Night_Thastus 6 days ago | parent | prev [-]

>In current coding models the transformer bit is just one part of what is really an expert system. The complete package includes things like highly curated training data, specialized tokenizers, pre and post training regimens, guardrails, optimized system prompts etc, all tuned to coding. Put it all together and you get one shot performance on generating the type of code that was unthinkable even a year ago.

This is lipstick on a pig. All those methods are impressive, but ultimately workarounds for an idea that is fundamentally unsuitable for programming.

>That's >90% of all code in the wild. Probably more.

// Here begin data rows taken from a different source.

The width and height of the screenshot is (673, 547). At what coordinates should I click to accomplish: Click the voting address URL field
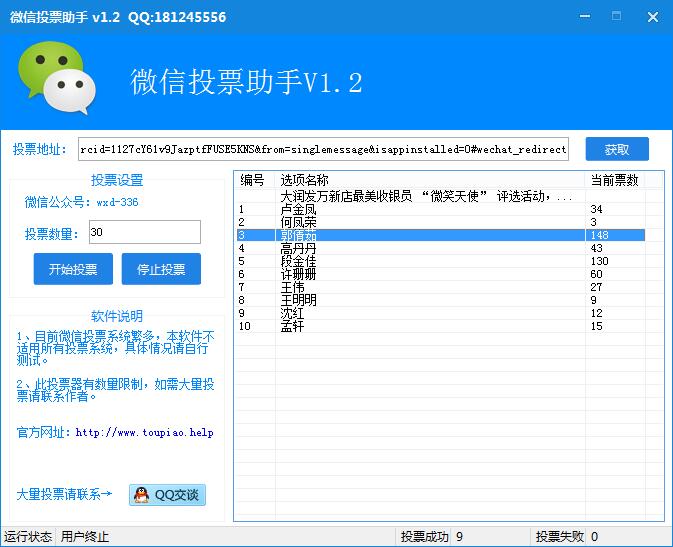click(323, 149)
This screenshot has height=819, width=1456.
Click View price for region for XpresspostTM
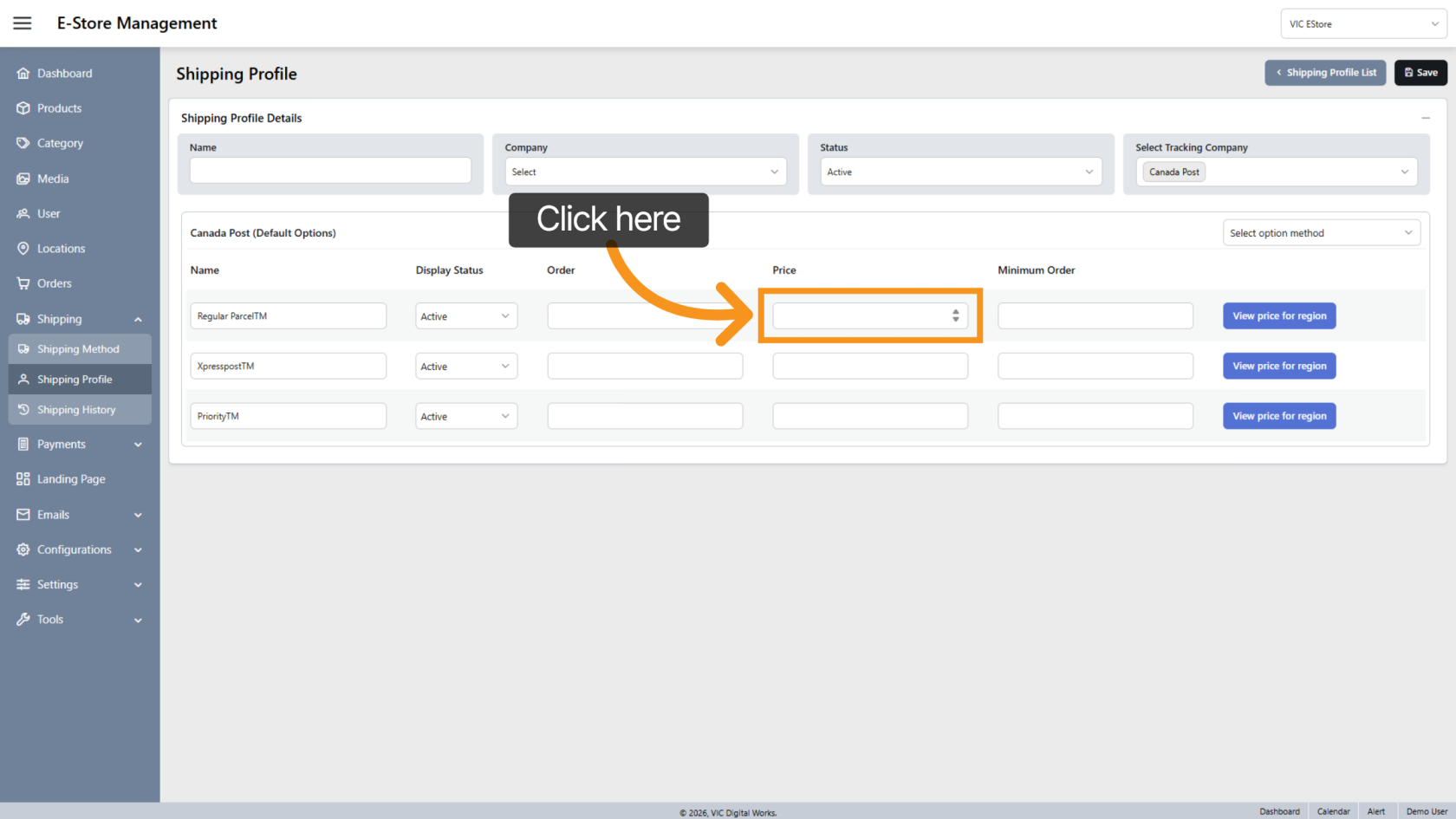pos(1279,366)
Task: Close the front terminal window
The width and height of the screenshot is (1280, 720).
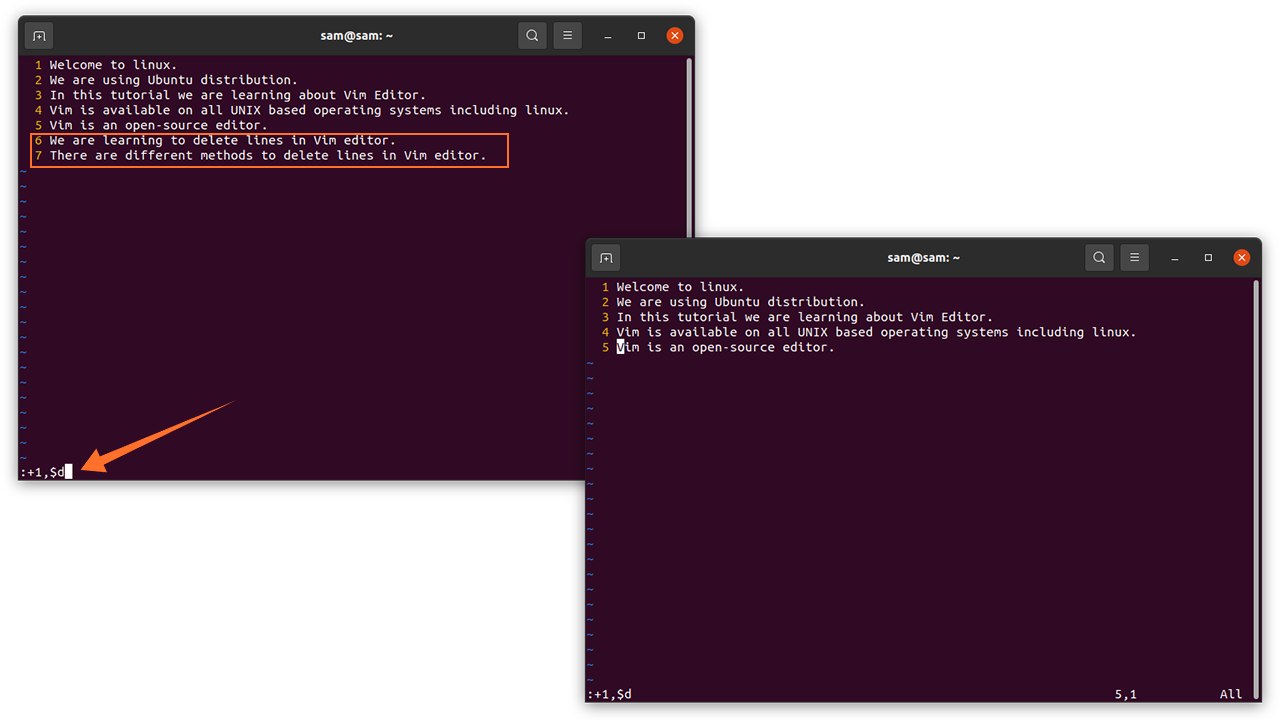Action: tap(1242, 257)
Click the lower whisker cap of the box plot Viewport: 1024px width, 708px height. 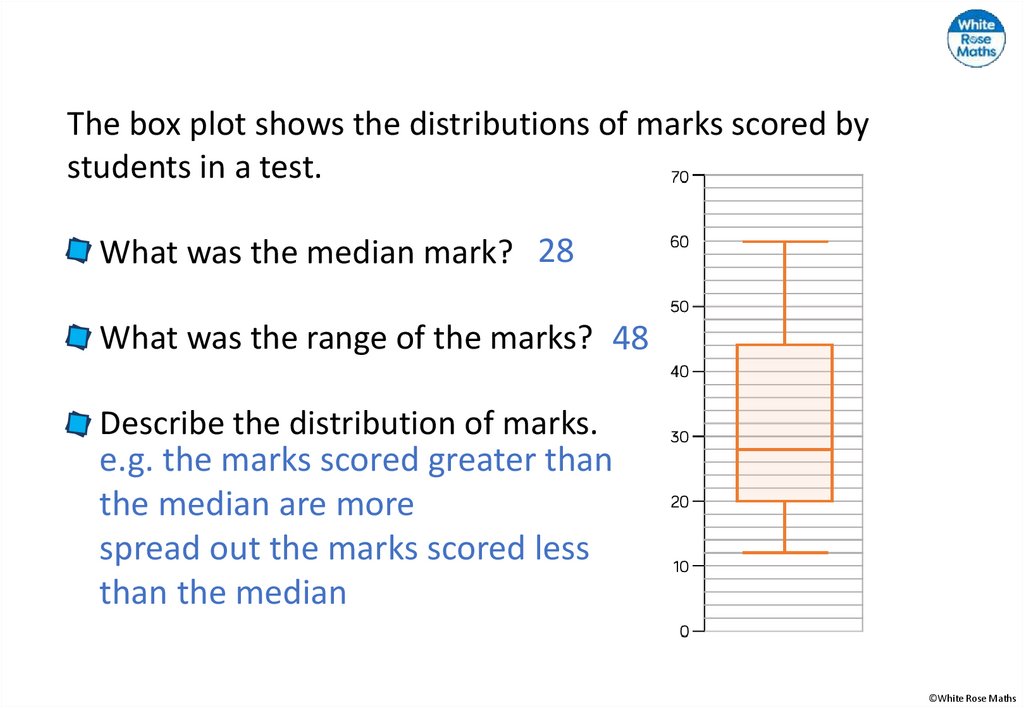pos(785,552)
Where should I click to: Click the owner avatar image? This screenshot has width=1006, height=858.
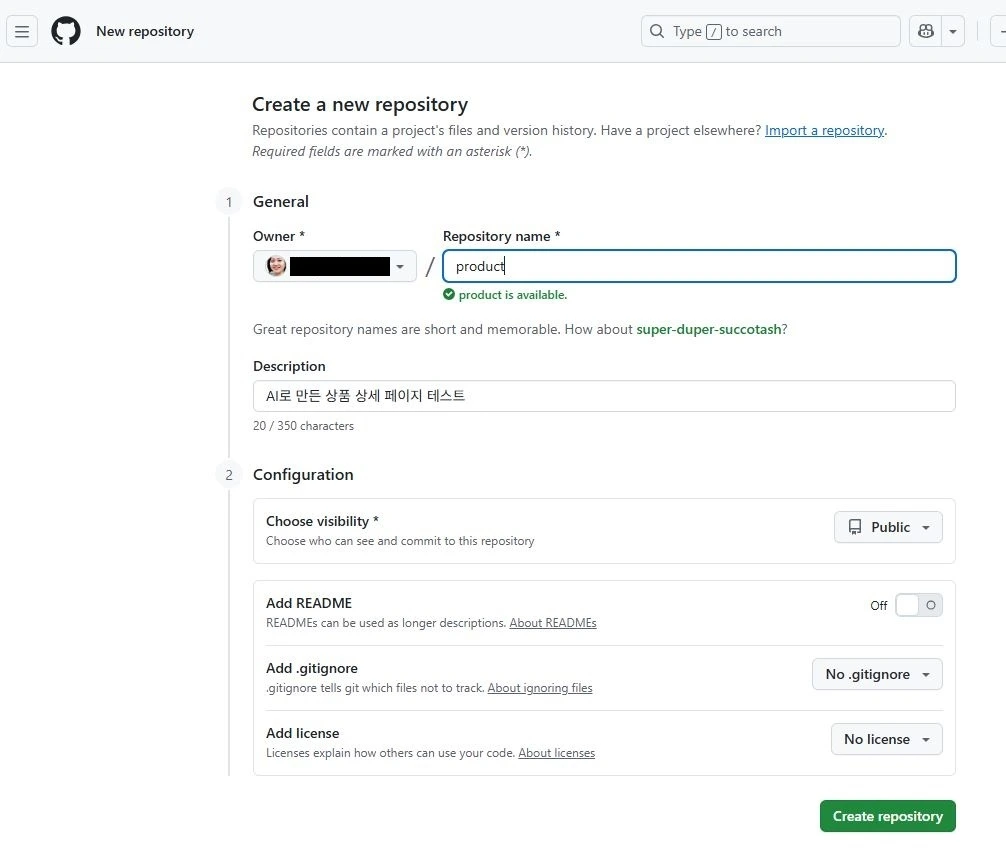(x=276, y=266)
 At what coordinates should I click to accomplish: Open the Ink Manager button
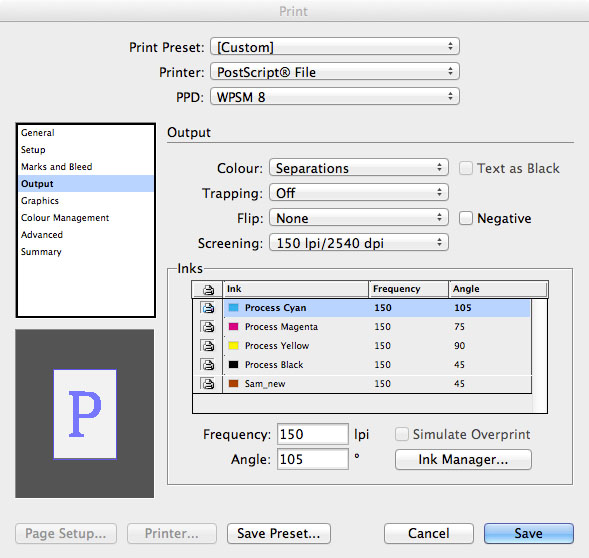[463, 459]
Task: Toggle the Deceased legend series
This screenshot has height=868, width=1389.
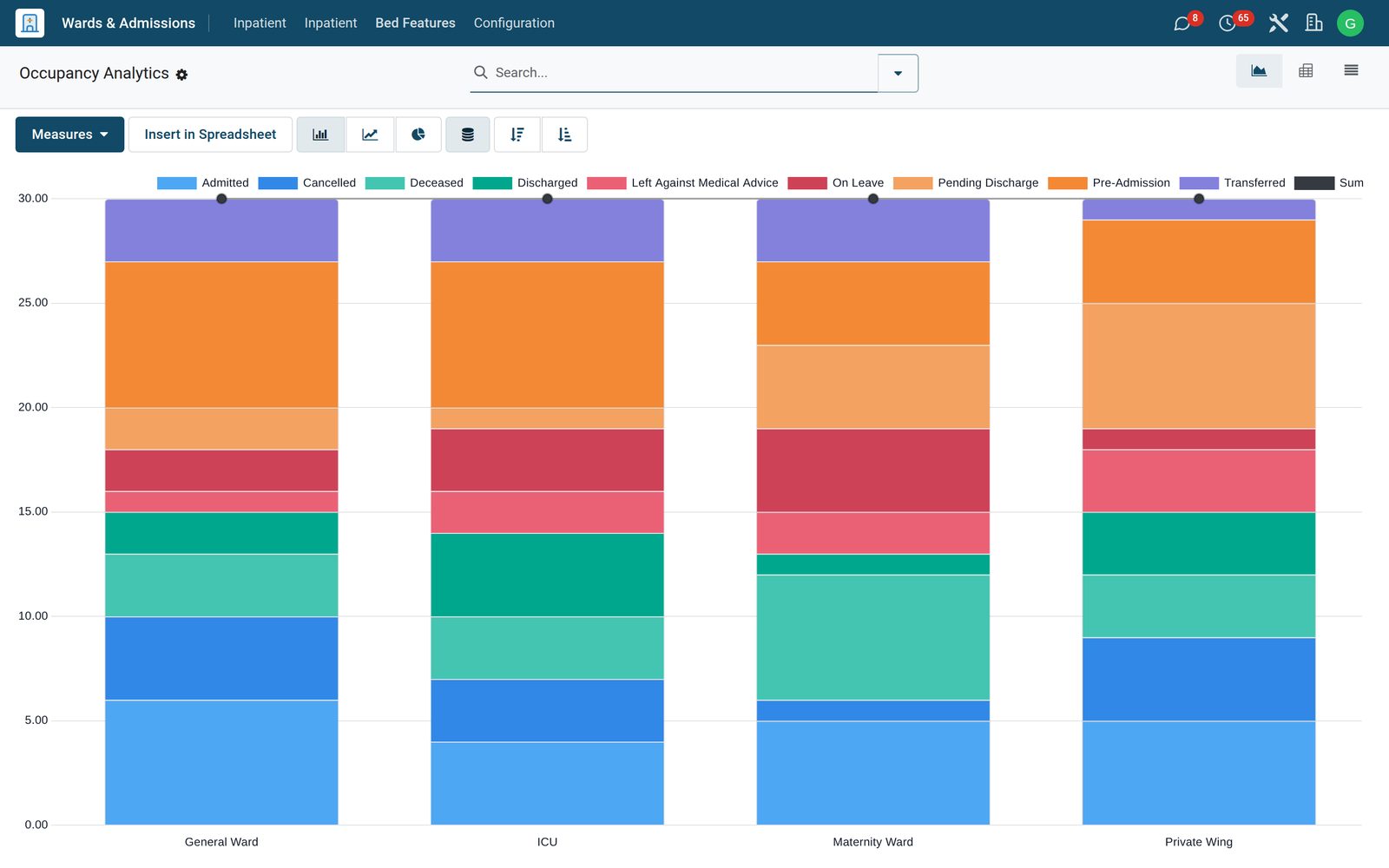Action: [x=414, y=183]
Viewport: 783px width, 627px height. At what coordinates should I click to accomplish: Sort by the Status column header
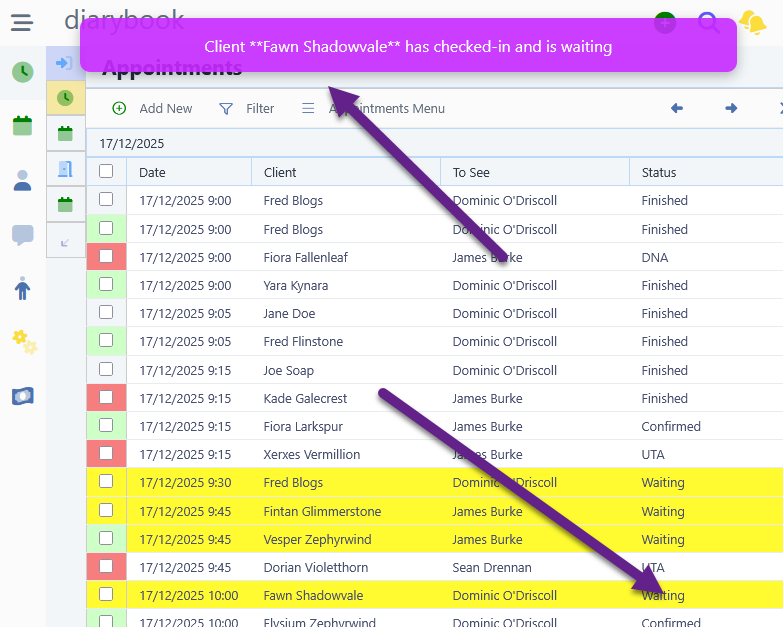point(659,172)
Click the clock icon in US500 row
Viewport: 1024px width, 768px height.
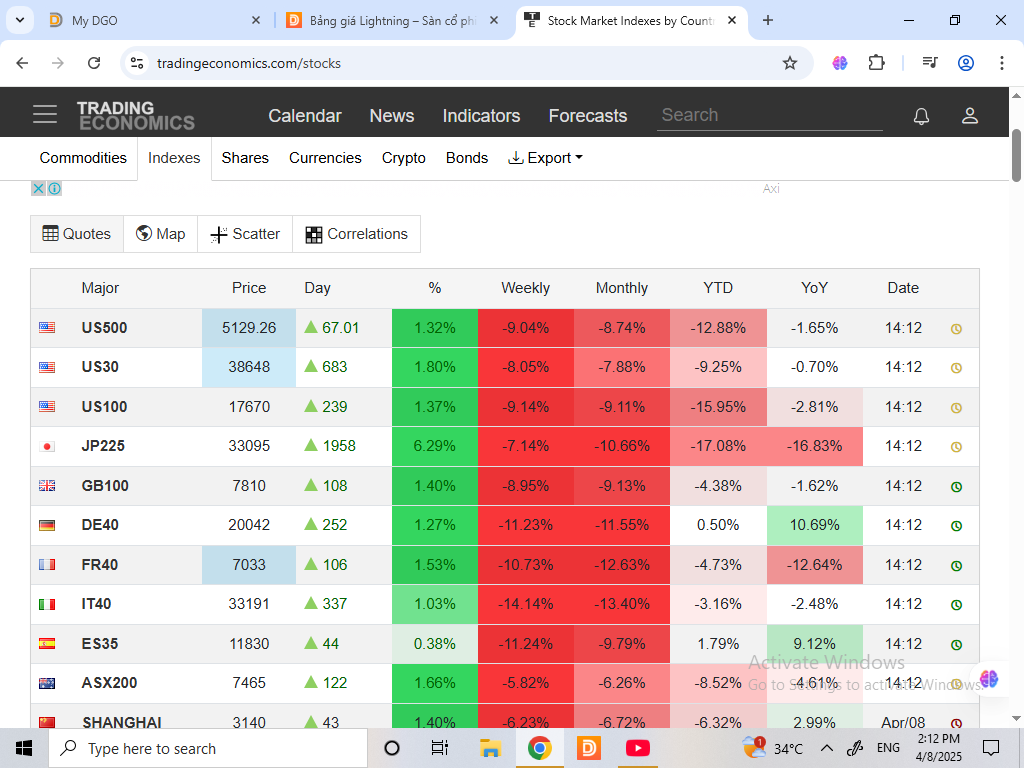(x=956, y=328)
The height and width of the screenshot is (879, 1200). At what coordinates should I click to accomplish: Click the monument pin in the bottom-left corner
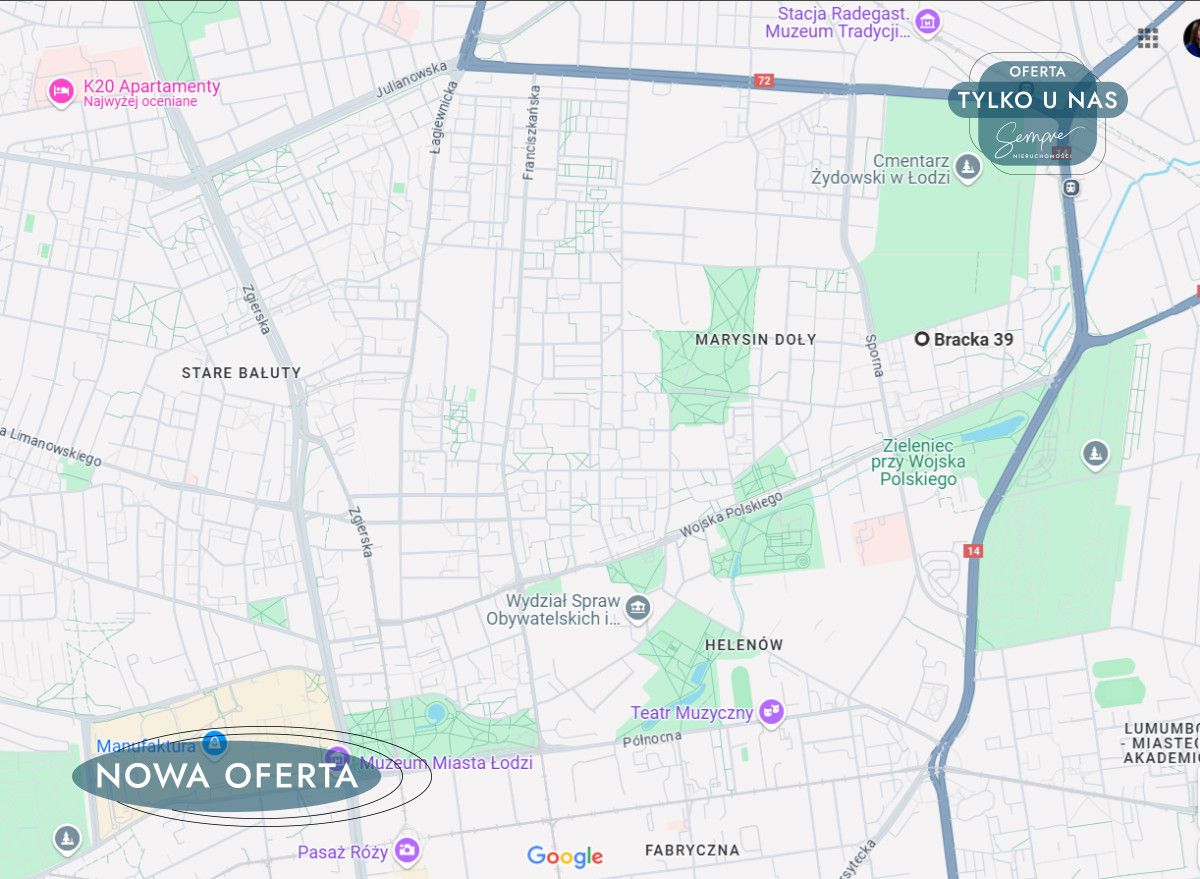(66, 839)
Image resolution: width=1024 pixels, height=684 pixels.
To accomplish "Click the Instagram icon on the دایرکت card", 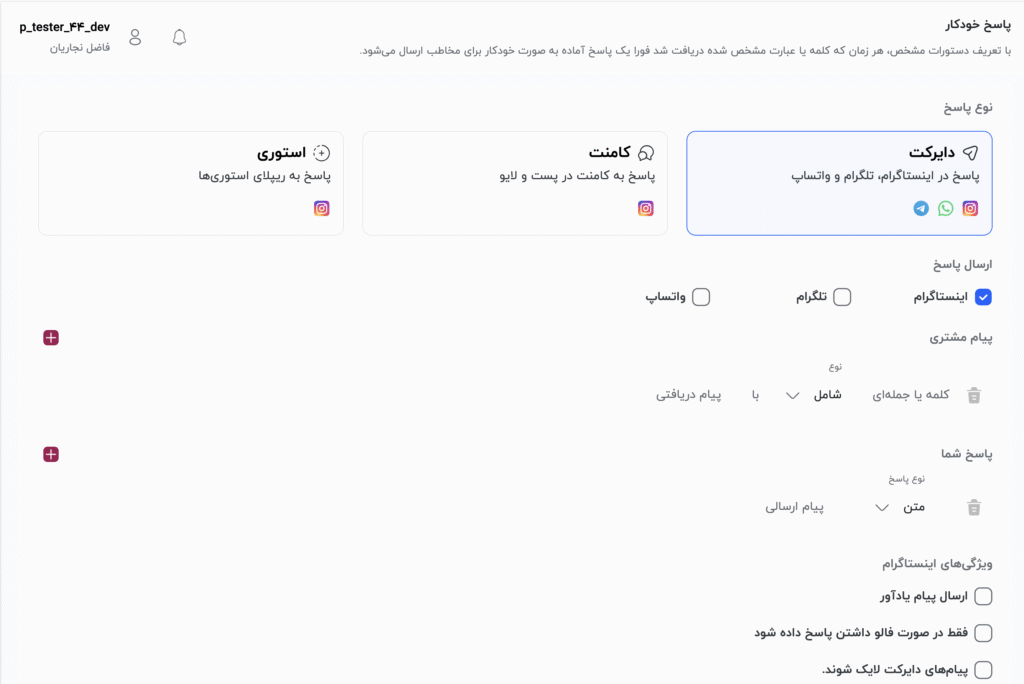I will [x=969, y=209].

Maybe, but not 90% of time spent on programming. Boilerplate is easy. It's the 20%/80% rule in action.

I don't deny these tools can be useful and save time - but they can't be left to their own devices. They need to be tightly controlled and given narrow scopes, with heavy oversight by an SME who knows what the code is supposed to be doing. "Design W module with X interface designed to do Y in Z way", keeping it as small as possible and reviewing it to hell and back. And keeping it accountable by making tests yourself. Never let it test itself, it simply cannot be trusted to do so.

LLMs are incredibly good at writing something that looks reasonable, but is complete nonsense. That's horrible from a code maintenance perspective.